LMN 4-17-14 Auburn, we've had a problem...
by Lisa Mason
posted Apr 17 2014 7:59AM
“And the words of the nut-jobs were written on the restroom walls ... in Auburn’s halls.” Classes resume at Auburn today after being cancelled due to what authorities call “an unsubstantiated threat” found in a campus bathroom. Also found in the campus bathroom; the number you should call for a good time. It was Jenny @ 867-5309.
CNN “All plane, all the time” is reporting that those faint pings from the black boxes at the bottom of the ocean are now too weak to be monitored. If that doesn't make sense to you, it’s a lot like the ratings for CNN. Meanwhile, relatives of missing Flight 370 passengers stormed out of a status update in Beijing after a series of technical glitches kept bringing the meeting to a halt. The Chinese government apologized saying they accidentally logged onto HealthCare.gov.
Over 100 girls were abducted from a boarding school in northeast Nigeria. This breaks the record for abducting girls from boarding schools set by Bill Clinton as a student at Georgetown University.
Ukrainian forces clashed with pro-Russian protesters, killing three of them. Russian President Vladimir Putin says, “There are no Russians in Eastern Ukraine.” Ummm. Yes there are. When did Putin start doing Baghdad Bob impressions? If Russia prepares for war the way it prepared for the Winter Olympics, we shouldn’t have anything to worry about.

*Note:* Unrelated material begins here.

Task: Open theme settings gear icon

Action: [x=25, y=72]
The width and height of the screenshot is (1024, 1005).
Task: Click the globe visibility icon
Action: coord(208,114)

And a few things you need to know …
Houston we have a movie plot! On this date in1970, the astronauts of Apollo XIII splashed safely down in the Pacific; four days after a ruptured oxygen tank crippled their spacecraft. I don’t have a punch line for this story. My Apollo-gies.
On this date in 1492, Spain's King Ferdinand and Queen Isabella gave the official "Go" to Christopher Columbus to go and search for the new world. They supported him so much; they even waved the carry on fee. Here’s to Columbus for getting as lost as every user of Apple Maps!
Kate Upton told an interviewer that she hates her boobs. OK, there's one vote.
Peach lovers may have to wait for their favorite crop this year because a late March freeze caused major damage and peaches might not be available until July. "I wouldn't complain about it if I were you," said Bob Geldoff.
Vice President Joe Biden has agreed to dress up as the Easter Bunny for the annual White House Easter Egg Roll, as long as Malia and Sasha promise not to sing, "Here Comes Peter Cotton Fail."
And … A new study says that human beings reach their cognitive peak at age 24. That's why the comedy writer I have chained in my basement is only 20. And obviously I gave him the week off – because none of this is very good.